Friday, May 02, 2008

Day 11 - Yangshuo

At breakfast I spoke to two cyclists who were doing a leisurely 20Km a day in the area through villages and tows. They had been pick-pocketed in a remote village and had their mobiles nicked.

Bike trip
We hired bicycles and rode out on dirt tracks to the rice paddies where people were hoeing, carrying manure I baskets, using water buffalo to plough or darting rice shoots into the mud. There was no sign of mechanisation and the people looked as poor as one can imagine. It rained on the trip and we sheltered in a café and beneath a limestone overhang. I had noticed a lot of smoking among the men, but not women. Paul, our guide, said that only ‘naughty women’ smoke.

Chinese calligraphy
In the afternoon we did calligraphy classes and Tai Chi. I chose calligraphy and enjoyed the deliberate and almost ceremonial approach to writing. We did the basic nine strokes then some basic characters and our names. He also introduced us to some freestyle writing. Carl and Gil did Tai Chi with a teacher who had spent ten years at Shaolin.

Great firewall of China
Hidden away in the school was a large internet café that had people doing English online, games and the usual stuff. A PC costs as little as £200 and the software is almost all pirated. I tried the usual Tibet, Tianamen and Taiwan searches but most were disabled. However, Wikipedia is available, with these sections rendered inaccessible.

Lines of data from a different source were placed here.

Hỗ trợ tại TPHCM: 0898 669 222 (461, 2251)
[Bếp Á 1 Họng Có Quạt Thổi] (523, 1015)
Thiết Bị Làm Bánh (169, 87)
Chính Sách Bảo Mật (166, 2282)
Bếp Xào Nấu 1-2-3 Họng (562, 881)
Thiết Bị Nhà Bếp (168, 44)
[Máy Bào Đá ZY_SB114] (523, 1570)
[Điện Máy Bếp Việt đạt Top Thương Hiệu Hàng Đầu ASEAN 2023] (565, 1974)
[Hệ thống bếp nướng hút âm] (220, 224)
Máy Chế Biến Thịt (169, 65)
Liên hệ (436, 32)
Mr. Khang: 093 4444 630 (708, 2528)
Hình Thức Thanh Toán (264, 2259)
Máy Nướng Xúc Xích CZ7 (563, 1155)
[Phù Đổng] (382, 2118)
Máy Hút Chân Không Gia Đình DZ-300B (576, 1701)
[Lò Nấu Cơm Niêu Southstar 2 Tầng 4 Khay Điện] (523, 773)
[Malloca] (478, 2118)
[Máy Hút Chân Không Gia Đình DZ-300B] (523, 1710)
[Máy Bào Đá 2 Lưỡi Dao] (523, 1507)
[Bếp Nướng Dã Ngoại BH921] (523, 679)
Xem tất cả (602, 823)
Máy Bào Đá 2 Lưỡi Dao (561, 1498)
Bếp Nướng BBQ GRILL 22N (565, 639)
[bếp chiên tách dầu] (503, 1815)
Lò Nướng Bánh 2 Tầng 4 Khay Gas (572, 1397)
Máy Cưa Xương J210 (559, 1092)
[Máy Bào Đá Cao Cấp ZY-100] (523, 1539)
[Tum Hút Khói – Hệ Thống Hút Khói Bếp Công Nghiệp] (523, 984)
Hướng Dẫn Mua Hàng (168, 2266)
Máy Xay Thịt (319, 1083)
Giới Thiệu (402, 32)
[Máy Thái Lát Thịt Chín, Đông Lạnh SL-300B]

You can still see the real deal here with cormorant fishing, rural China in all of its filth, poverty but dignity and majesty. Within minutes you can move between 21st century technology and commerce to feudal farming. But it’s disappearing fast. The government have reduced rural taxes to zero I some areas and reduced it in others to redress the balance between the increasing rich/poor gap.

Entire group stopped off for a foot massage, apart from me. I wasn’t convinced by the ying/yang intro. Everyone, however, did enjoy the experience. We drove North West of Guilin to a valley and had to swap buses to get to Ping A. The driver deliberately swung the bus round the bends so that our guide would fall into his lap – it worked, a manoeuvre he had clearly used often. He the asked her out for a drink!

We had to walk up to the village with our bags, although local women (all 50+) would carry them for 20 Yuan. We felt shamed by the offer. It was a hell of a climb and we were all pretty much whacked when we reached our wooden hostel. The view from our room was across the rice paddies - bliss.

1 Comments:

At 10:36 AM, Anonymous Rina said...

This is a lovely post. The 'naughty' women and the guide thing, nice trick eh! The thing about foot massage, its fine to get it but the person who touches your body should be a balanced person or it can do more damage at subtle level. How poverty breaks you, just 20 yuan for carrying someones weight. These things break my heart and I loose faith in this strange existance.